Indeed, Pentecost promises the transformation of the whole of life, even in its darkest, most broken passages. The face of Christ in that Graham Sutherland tapestry in Coventry has a gaze that seems to know you in a profound way, draw you upwards, put to you God’s questions, speak compellingly about grace and truth. Above him a shaft of light streams down on his head as if he were being baptised by a glow that pours over him from a window in the sky. And right at the top is the origin of that light: a dove. She is descending on that sunbeam towards Christ and towards us: the Holy Spirit of Christ the risen Head who animates the body of his church, the community of the baptised, the faithful of every age and the faithful of today. Us.

In 1990 Coventry marked the 50th anniversary of the Luftwaffe air-raids codenamed ‘Moonlight Sonata’, when incendiaries rained down on the city and burned its heart out, destroying the cathedral with it.
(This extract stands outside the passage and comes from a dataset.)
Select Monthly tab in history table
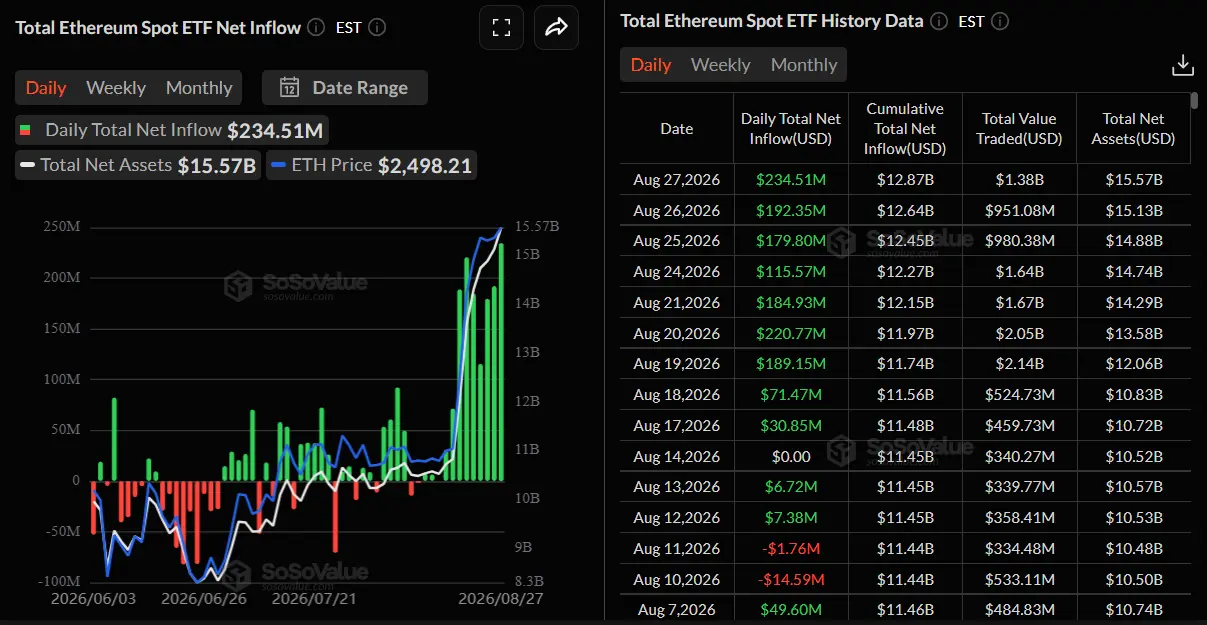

The story is told that one day an elderly man came into the ruins, and walked slowly up the length of the nave to the stone altar in the apse, tentative as though he was not sure if he should be there. He stood for a long time gazing at the charred cross and at the inscription on the wall behind it, ‘Father, forgive’. And then he began to sob: not in a self-dramatizing way, but with the honesty of a child who has been confronted with some personal truth that is too overwhelming for words. The Provost embraced him and they held on to each other for some considerable time. That man had been a Luftwaffe pilot on that terrible bombing raid of 14 November. In 50 years he had never been able to bring himself to visit the city. But now he wanted to come before he died, and face the truth of what he and his comrades had done so many years before, the truth of ‘war and the pity of war’. It felt like a moment of life-changing forgiveness and reconciliation.

At Pentecost, we should ask ourselves if we are genuinely open to the Holy Spirit. Not that we speak with tongues, or prophesy, or understand mysteries, or give away all that we own or even have faith to move mountains. Paul tells us that there is one first-fruit of the Spirit’s harvest that we must covet above all others. Love is that fruit. Love is the only thing that matters: love that bears all things, believes all things, hopes all things, endures all things, love that never ends. It is love inspired by the Spirit, brought back to life by the Spirit, which enables us to join in God’s mission to bring reconciliation to his world. The dove descending on that sunbeam on the tapestry reminds me why I am here: to learn how to see in a new way, and then to act on what I see. And then I know that in the power of God’s risen Son and his life-giving Spirit, anything is possible.